主人公の朔美は交通事故でなぜか10年分の記憶をなくし、17歳の頃に記憶が戻っている。そこへ、友人の大島が現れる。彼女は性同一性障害で男装をしている。もう一人、彼氏だという細見も現れ、朔美の母に頼まれ、交代で朔美の記憶をたどることに。母は再婚し、朔美にとって妹で耳の不自由な美加も現れる。

ここから前半部分が実に明るいタッチで展開していていい。朔美がまるで記憶喪失を楽しむように、細見や大島と接し、冗談を交わしながらの物語がとっても軽やかなのです。主演を演じた倉科カナの演技もなかなかで、心は17歳で体は27歳という微妙な戸惑いも軽くいなすあたりがとってもいい。
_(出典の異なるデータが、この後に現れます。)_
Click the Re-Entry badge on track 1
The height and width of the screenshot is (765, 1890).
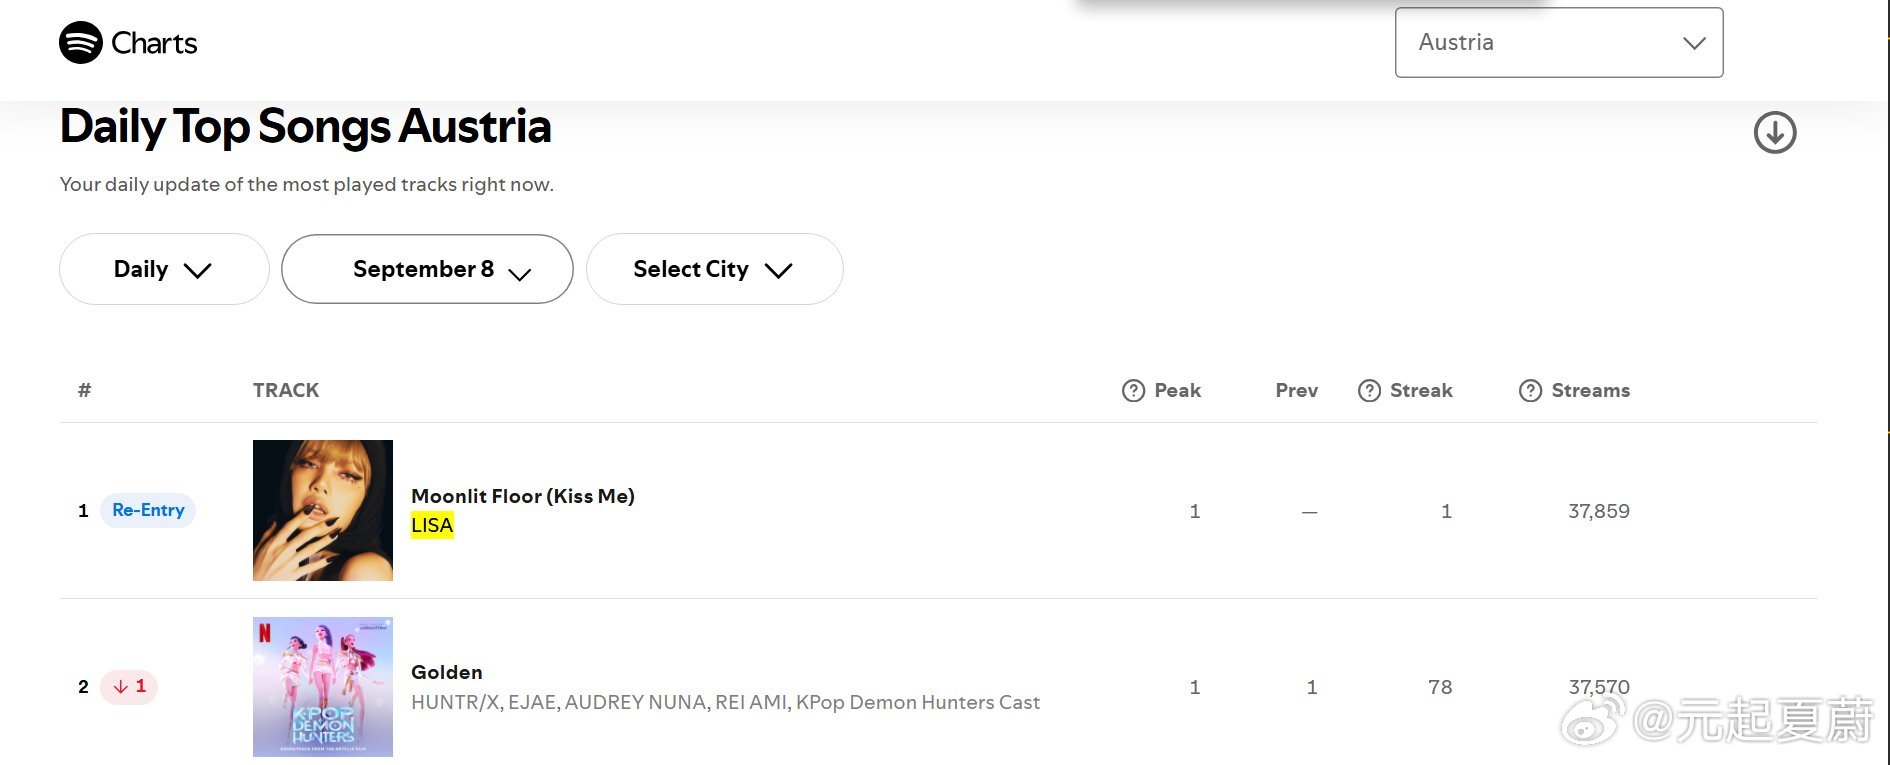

やがて見えてくる、彼女の職場、なぜか「死ねばいいのに」と現れる女竹内。なぜ10年?次々と現れる人々はなに?などなどがサスペンスになるのだが、長回しを多用したワンシーンワンカット、やスローモーションのカメラがゆったりとした時の流れを描いていく。

そして、一年に二度の交通事故という事実を知るにつけて物語は一気にクライマックスへ。

朔美は片思いの手島という男性が高校時代からいたが、それに気がついたときはすでに細見の彼女だった。そして、手島と車に乗っているときに谷口に追突され、手島だけ死んだ。悲嘆した朔美はリストカットを繰り返した末に車に飛び込んで自殺未遂をした。それが二度目の事故であるとわかる。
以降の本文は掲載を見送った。